▶ **PROVIDED RECORDS**:
※

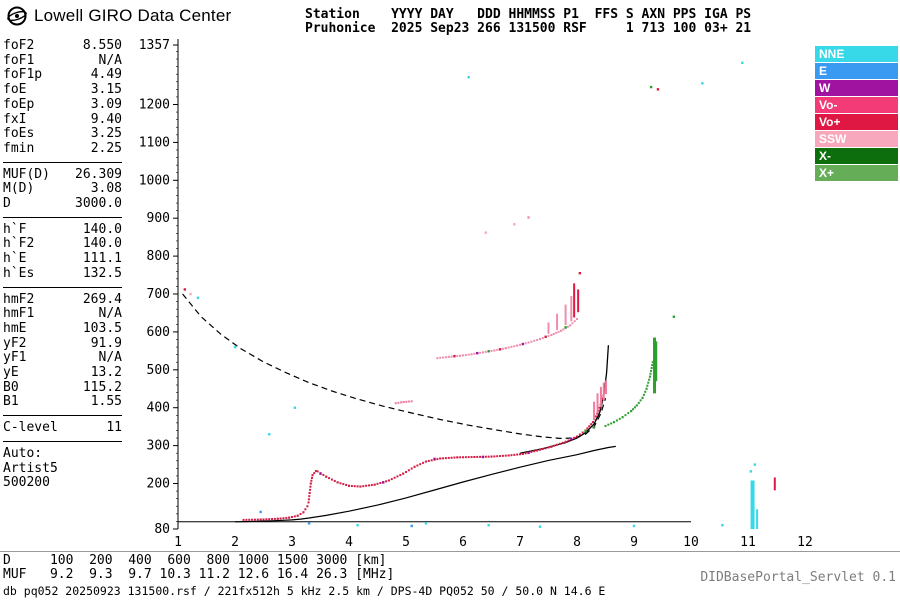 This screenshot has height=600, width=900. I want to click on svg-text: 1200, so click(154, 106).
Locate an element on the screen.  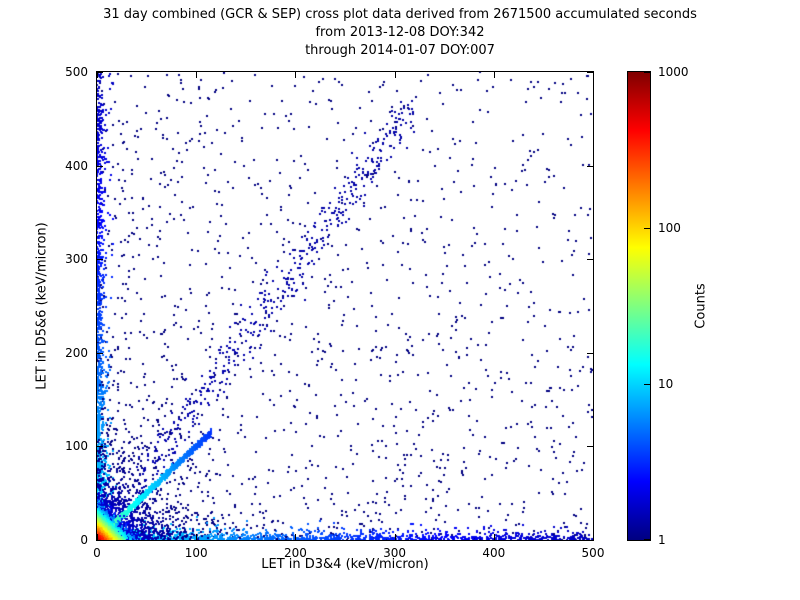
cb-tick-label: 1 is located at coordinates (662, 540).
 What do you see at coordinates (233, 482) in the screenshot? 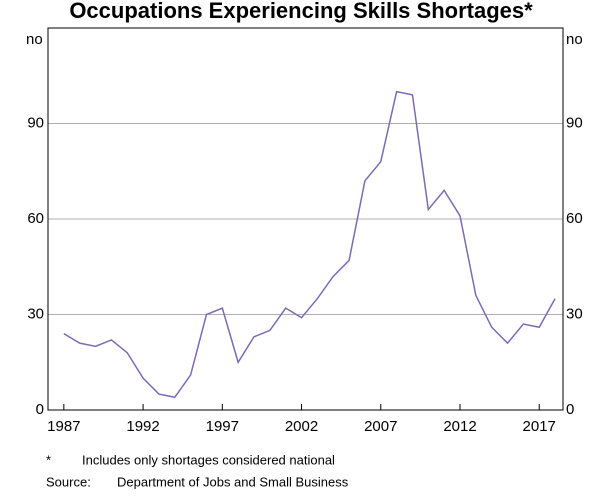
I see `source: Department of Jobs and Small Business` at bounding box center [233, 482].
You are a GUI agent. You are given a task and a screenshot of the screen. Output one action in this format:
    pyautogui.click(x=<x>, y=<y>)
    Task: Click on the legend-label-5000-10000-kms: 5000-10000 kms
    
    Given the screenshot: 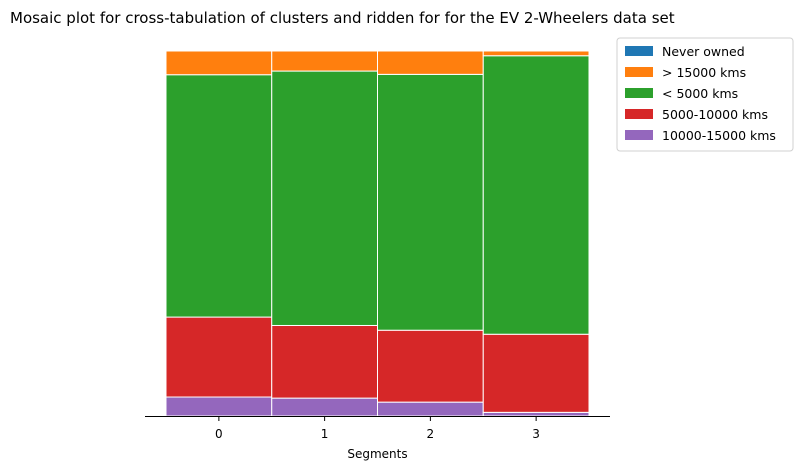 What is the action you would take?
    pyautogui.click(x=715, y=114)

※

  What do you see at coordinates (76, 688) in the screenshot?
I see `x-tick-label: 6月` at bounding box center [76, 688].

※

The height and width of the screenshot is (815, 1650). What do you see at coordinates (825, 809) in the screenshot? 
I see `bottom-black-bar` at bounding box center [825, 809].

※

▶ **WORK REQUEST**: Rewrite the lines from the one containing "What do you see at coordinates (76, 688)" through the one containing "center [76, 688].", inclusive, with "screenshot" swapped for "screen" and everything else left unchanged.

▶ **WRITTEN ANSWER**:
  What do you see at coordinates (76, 688) in the screen?
I see `x-tick-label: 6月` at bounding box center [76, 688].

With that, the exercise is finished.